▶ _Given passage_
....................
Updated: Mar 30, 2021

While low back pain is the leading cause of disability worldwide, and often associated with costly, ineffective, and sometimes harmful care, unhelpful beliefs about low back pain are associated with greater levels of pain, disability, work absenteeism, medication use, and healthcare seeking.

Here are 10 unhelpful MYTHS, followed by 10 FACTS about low back pain.


1) Low back pain is usually a serious medical condition

2) Low back pain will become persistent and deteriorate in later life

3) Persistent low back pain is always related to tissue damage

4) Scans are always needed to detect the cause of low back pain

5) Pain related to exercise and movement is always a warning that harm is being done to the spine and a signal to stop or modify activity

6) Low back pain is cause by poor posture when sitting, standing, and lifting

7) Low back pain is cause by weak core muscles and having a strong core protects against future low back pain

8) Repeated spinal loading results in wear and tear and tissue damage

9) Pain flare ups are a sign of tissue damage and require rest

10) Treatments such as strong medications, injections, and surgery are effective, and necessary, to treat low back pain

Believing these myths is damaging as they may lead to unhelpful behaviors such as avoidance of normal postures, movements, and activities. Unhelpful behaviors may also lead to unhelpful protective reactions such as excessive muscle guarding, bracing, or slow and cautious movements. These behaviors may lead to increased medical intervention such as medication use, procedures, and treatments.
....................
▶ _Supplied material_
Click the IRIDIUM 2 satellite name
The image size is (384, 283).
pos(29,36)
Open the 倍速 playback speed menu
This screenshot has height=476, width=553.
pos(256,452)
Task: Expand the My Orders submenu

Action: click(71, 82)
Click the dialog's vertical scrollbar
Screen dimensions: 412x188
....................
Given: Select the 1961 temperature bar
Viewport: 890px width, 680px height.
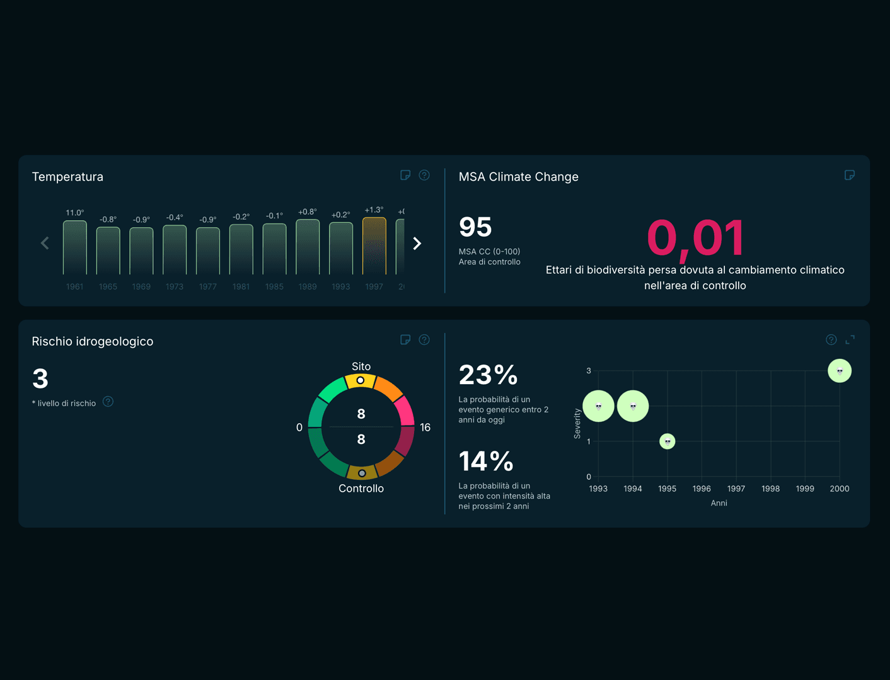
....................
▶ _Exercise details_
In the passage on low back pain myths, what does believing these myths lead to?

▶ _Solution to this exercise_
Unhelpful behaviors such as avoidance of normal postures, movements, and activities.